[Paper] Code Lifespan Survival Analysis (CLSA): Predicting the Survival of Source Code Lines Using AST-Aware Mining

Published: 1 week ago (June 3, 2026 at 11:13 AM EDT)

5 min read

Source: arXiv

Source: arXiv - 2606.04993v1

Overview

Predicting which lines of source code are likely to be removed—and when—can help teams prioritize code reviews, manage technical debt, and streamline refactoring. This paper introduces Code Lifespan Survival Analysis (CLSA), the first framework that models the “survival” of individual source‑code lines using survival‑analysis techniques traditionally employed in medical research. By treating each line as a subject that can be “censored” (i.e., never deleted) or “event‑ful” (deleted), CLSA uncovers fine‑grained risk factors that are computable from a single file’s abstract syntax tree (AST) and a few static metrics, without needing the full project history.

Key Contributions

Line‑level survival modeling: First approach to predict deletion risk at the granularity of individual source‑code lines.
AST‑aware feature set: Uses structural (AST depth, parent node type), contextual (branching, entropy), and temporal covariates that can be extracted statically from a file.
Large‑scale empirical study: Analyzed 32.5 M line‑birth events from 120 open‑source TypeScript repositories, with a sophisticated 5‑stage matching pipeline that filters out refactoring noise (≈8.3 M false “deaths”).
Robust statistical validation: Fits a Cox Proportional Hazards model and validates it with Weibull/Log‑Logistic Accelerated Failure Time (AFT) models, gamma frailty for repository effects, and time‑stratified landmark analyses.
Interpretability & calibration recipe: Provides clear hazard ratios (HRs) for each covariate and a practical method to compute time‑conditional risk scores that can be plugged into IDEs or code‑review tools.

Methodology

Data collection:
- Cloned 120 popular TypeScript projects from GitHub.
- Tracked every line’s birth (first appearance) across the commit history, yielding 32.5 M events.
Noise removal:
- Implemented a bipartite matching pipeline that distinguishes true deletions from refactorings such as code moves or rewrites.
- This step eliminated 8.3 M spurious “deaths,” ensuring the survival analysis reflects genuine line removals.
Feature extraction:
- Structural: AST depth, node type (e.g., expression, declaration), whether the line is inside a conditional branch.
- Contextual: Shannon entropy of the line’s token distribution (a proxy for “complexity” or “uniqueness”).
- Temporal: Age of the line at observation, repository‑level random effect (frailty).
Statistical modeling:
- Primary model: Cox Proportional Hazards with 15 covariates.
- Checked proportional‑hazards assumptions; where violated (e.g., entropy, branch presence), introduced time‑varying coefficients.
- Complementary models: Weibull and Log‑Logistic AFT for robustness; gamma frailty to capture repository‑specific heterogeneity; landmark models to evaluate risk at specific ages (e.g., 0‑90 days, 90‑365 days, >365 days).
Evaluation:
- Concordance index (C‑index) as discrimination metric.
- Calibration plots to verify predicted vs. observed survival probabilities.

Results & Findings

Metric	Observation
Overall survivability	> 50 % of lines never get deleted (median survival not reached).
Median lifespan of deleted lines	95.7 days.
Entropy effect	Protective for new code (HR = 0.84, 0‑90 days) and strongly protective for mature code (HR = 0.36, >365 days).
Conditional branch	Slightly protective at birth (HR = 0.97) but becomes a risk factor after 90 days (HR = 1.21).
Repository frailty	Largest source of variance; adding a gamma frailty term raises C‑index from 0.586 → 0.666.
Time‑varying regimes	Covariate impacts split into three temporal regimes (new, intermediate, mature), confirming that risk factors evolve as code ages.
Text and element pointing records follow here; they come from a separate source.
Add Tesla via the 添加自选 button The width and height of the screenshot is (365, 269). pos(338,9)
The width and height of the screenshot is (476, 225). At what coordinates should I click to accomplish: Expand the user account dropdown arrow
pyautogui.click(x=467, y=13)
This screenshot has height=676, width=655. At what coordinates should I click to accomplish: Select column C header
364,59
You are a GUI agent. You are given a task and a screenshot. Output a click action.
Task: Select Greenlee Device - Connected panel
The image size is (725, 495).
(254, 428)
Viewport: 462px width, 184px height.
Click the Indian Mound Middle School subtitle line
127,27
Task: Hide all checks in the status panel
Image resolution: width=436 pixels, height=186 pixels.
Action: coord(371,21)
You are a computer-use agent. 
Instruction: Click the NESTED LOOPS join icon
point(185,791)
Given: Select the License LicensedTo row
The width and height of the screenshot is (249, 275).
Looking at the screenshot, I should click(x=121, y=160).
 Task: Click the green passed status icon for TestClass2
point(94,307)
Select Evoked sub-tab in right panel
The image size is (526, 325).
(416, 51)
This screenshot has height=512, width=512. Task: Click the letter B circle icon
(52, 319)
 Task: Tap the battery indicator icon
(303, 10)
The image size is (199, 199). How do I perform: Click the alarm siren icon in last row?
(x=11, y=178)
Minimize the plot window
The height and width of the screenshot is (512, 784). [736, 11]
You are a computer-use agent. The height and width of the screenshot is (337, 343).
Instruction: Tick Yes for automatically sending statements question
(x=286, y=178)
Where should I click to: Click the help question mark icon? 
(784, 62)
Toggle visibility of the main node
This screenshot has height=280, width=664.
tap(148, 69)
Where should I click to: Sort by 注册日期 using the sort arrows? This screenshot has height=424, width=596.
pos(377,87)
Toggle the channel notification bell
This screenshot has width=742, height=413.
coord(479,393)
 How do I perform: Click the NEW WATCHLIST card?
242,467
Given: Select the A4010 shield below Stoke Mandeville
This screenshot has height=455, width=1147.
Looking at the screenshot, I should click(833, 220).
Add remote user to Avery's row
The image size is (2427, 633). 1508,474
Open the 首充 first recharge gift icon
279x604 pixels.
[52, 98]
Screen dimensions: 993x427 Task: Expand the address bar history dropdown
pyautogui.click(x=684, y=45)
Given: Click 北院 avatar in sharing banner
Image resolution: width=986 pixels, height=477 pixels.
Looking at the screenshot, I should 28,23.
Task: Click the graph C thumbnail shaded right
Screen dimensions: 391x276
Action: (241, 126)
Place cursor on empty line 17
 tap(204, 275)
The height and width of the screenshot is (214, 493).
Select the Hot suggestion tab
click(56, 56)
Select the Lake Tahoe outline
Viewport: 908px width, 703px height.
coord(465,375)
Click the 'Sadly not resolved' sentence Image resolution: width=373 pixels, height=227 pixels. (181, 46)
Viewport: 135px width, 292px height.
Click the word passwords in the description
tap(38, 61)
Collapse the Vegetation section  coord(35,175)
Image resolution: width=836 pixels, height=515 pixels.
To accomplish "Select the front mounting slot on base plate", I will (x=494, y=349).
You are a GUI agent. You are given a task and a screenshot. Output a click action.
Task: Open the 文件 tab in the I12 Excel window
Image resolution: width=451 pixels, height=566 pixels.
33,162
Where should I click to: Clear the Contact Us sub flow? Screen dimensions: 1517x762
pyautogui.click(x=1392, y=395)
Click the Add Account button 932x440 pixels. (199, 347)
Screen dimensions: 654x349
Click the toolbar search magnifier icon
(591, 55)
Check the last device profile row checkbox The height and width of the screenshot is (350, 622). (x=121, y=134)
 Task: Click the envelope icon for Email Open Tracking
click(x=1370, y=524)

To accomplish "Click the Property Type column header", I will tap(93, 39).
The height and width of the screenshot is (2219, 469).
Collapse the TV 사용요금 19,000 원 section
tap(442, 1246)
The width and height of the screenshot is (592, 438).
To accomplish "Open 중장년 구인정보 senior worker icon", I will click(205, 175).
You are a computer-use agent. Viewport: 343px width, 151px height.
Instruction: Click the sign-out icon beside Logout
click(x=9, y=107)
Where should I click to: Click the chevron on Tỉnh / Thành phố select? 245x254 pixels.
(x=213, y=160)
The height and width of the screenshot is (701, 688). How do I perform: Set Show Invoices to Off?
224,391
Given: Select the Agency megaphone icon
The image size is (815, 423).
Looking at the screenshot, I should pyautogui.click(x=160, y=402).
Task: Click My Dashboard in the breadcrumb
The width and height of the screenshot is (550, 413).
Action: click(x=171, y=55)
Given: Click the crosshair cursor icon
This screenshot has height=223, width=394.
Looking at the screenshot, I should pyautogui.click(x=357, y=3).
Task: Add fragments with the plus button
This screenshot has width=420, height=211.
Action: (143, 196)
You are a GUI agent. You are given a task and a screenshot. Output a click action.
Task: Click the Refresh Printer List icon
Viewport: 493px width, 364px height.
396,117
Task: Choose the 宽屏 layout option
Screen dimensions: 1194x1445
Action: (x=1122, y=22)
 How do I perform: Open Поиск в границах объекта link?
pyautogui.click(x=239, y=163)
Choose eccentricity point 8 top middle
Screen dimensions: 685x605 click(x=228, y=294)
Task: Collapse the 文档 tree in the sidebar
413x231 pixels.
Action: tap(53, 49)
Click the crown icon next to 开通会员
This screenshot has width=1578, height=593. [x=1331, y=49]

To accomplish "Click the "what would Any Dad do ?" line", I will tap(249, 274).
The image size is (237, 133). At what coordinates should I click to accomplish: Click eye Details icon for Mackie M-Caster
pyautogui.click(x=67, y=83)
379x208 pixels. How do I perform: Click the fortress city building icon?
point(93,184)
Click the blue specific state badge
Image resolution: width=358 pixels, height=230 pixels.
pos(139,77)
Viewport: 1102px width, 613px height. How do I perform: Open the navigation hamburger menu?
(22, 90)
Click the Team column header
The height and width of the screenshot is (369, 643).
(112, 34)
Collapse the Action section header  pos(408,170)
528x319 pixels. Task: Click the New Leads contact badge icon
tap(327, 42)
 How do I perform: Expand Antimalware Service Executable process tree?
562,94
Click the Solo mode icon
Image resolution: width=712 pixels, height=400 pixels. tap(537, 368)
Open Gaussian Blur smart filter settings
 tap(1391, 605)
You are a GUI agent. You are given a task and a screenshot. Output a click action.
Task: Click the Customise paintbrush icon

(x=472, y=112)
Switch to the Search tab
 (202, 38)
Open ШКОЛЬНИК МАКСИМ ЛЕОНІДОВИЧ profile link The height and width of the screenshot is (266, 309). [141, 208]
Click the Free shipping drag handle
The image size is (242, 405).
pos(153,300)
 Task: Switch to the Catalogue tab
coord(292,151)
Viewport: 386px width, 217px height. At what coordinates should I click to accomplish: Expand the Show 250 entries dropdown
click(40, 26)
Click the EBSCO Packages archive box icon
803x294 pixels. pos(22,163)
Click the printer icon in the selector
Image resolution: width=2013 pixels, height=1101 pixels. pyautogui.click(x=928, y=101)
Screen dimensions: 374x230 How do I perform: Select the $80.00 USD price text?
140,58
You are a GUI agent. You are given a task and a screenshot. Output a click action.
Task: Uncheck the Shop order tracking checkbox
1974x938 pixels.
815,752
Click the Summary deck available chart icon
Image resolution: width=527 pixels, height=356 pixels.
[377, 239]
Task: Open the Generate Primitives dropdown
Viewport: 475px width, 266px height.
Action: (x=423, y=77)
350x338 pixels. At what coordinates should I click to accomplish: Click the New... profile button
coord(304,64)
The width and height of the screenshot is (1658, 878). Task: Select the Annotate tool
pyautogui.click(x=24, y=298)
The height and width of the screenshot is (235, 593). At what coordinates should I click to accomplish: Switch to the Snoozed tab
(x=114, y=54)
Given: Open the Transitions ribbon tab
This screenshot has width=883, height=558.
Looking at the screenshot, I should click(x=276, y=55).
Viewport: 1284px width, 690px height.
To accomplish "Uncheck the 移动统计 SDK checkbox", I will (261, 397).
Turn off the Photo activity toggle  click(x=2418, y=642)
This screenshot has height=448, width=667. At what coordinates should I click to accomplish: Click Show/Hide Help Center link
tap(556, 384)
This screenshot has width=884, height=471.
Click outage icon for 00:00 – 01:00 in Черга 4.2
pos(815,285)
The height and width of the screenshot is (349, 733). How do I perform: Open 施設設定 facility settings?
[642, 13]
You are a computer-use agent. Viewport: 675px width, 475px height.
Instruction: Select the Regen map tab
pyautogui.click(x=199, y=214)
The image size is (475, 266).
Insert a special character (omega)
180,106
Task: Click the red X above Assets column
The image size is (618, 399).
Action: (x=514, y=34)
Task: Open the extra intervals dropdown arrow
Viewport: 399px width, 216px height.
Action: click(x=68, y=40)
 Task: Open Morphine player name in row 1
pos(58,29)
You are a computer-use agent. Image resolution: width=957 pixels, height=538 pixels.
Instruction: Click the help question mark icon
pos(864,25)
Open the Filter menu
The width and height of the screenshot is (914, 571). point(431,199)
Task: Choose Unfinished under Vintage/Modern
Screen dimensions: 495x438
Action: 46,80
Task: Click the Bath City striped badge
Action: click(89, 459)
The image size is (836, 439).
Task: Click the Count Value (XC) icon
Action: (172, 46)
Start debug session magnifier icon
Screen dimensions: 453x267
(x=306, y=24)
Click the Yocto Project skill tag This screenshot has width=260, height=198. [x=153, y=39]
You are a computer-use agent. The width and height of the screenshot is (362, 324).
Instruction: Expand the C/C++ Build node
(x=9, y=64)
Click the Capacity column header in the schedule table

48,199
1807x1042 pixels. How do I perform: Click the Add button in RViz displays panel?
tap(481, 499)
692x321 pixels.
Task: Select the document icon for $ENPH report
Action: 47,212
The models achieve moderate discrimination (C‑index ≈ 0.66) and are well‑calibrated, meaning the predicted probabilities align closely with observed deletion rates across time windows.

Practical Implications

IDE‑integrated risk scores: Developers can get a live “deletion risk” badge for each line they write, helping them spot potentially volatile code early (e.g., low‑entropy, deep‑branch statements).
Prioritized code review: Review tools can surface high‑risk lines (e.g., recent lines inside conditional branches) for extra scrutiny, reducing the chance of introducing bugs or technical debt.
Technical debt dashboards: Project managers can aggregate line‑level survival probabilities to quantify “code churn risk” at the module or repository level, informing refactoring schedules.
Automated refactoring suggestions: Static analysis tools could recommend simplifying high‑entropy lines or extracting volatile conditional logic into separate functions before they become maintenance hotspots.
Cross‑project benchmarking: The repository frailty term highlights that some projects inherently produce more volatile code; teams can compare their frailty scores against industry baselines to gauge process health.

Limitations & Future Work

Language scope: The study focuses exclusively on TypeScript; applicability to other languages (e.g., Java, Python) needs validation.
Static‑only features: While the authors deliberately avoid version‑history or bug‑tracker data, incorporating such dynamic signals could improve predictive power.
C‑index ceiling: A concordance of ~0.66 suggests substantial unexplained variance; richer contextual features (e.g., developer experience, test coverage) might lift performance.
Real‑time deployment: Translating the survival model into a low‑latency IDE plugin will require efficient feature extraction and incremental model updates.
Long‑term evolution: The current analysis covers up to a few years of history; extending to longer horizons could reveal different survival regimes for legacy code.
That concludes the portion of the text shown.